47032_440842682668_719352668_5346279_1699989_n[Full disclosure:  This article is totally about one of my friends.]

National Coming Out Day is Monday, and in Memphis, that means the gays are on the march for equality.  The idea for the march formed after an inclusive nondiscrimination ordinance was tabled in the Memphis City Council because, frankly, at least half of the council wasn’t taking it seriously.  So the idea for a march was born in the head of Michael Hildebrand, who wants to send the message, in a visible way, to the citizens and lawmakers of Memphis that Memphis’s gay community is every bit as much “Memphis” as the rest of her citizens are.

Like several people that I know [and like me], Michael started out in Arkansas, though.  Arkansas, by the way, makes the best gays.  You can look it up in the Book of Gayness.  He specifically came from a little town down the road from where I grew up [in the Big City] called Stuttgart, which is famous for its German engineering, obviously.  I was glad to see the event written up in Stuttgart’s newspaper, because the message has to get out there, even in small towns in the South, that we are your friends, family, neighbors, or maybe we are your farmers!  Who knows?  Point is:  we’re everywhere.  So here’s what the residents of Stuttgart are reading in their paper today:

Segregation, bias, bigotry, discrimination … many different groups of people experience events like these across the United States.
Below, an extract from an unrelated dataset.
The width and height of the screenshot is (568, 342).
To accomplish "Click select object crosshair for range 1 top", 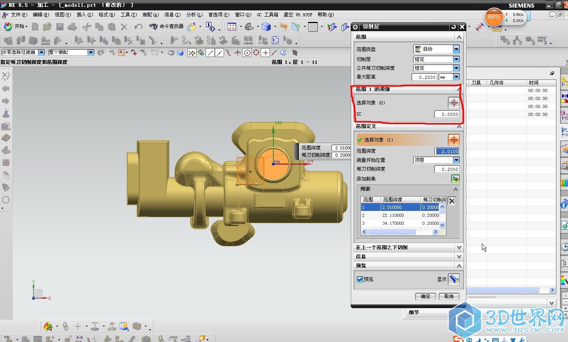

One form of discrimination that is not quite as acknowledged as the others, however, is homosexuality and one man who was raised in Stuttgart, along with his family, have organized a demonstration in Memphis to bring light to the fact that gay rights are being heavily ignored.

“We [gays] are only 10 percent of the population so nobody really [cares] about our rights,” Michael Hildebrand, who was raised in Stuttgart, said. “America is behind the curve [compared with many other countries] on gay rights.”

“I hope that this message can reach the parents and students of the Stuttgart area who need to see that gay rights are important to small towns where we grow up just as they are to larger cities,” Hildebrand said.

Too cool. I will, of course, bookmark that site now, because I’m sure next week’s letters to the editor will be hilarious.

The Memphis March for Gay Rights begins Monday afternoon at the National Civil Rights Museum, and will end at City Hall.  Many, many straight people are expected to march as well!  So that’s good.  If you’re in the area, come on by!  I will, of course, be signing autographs.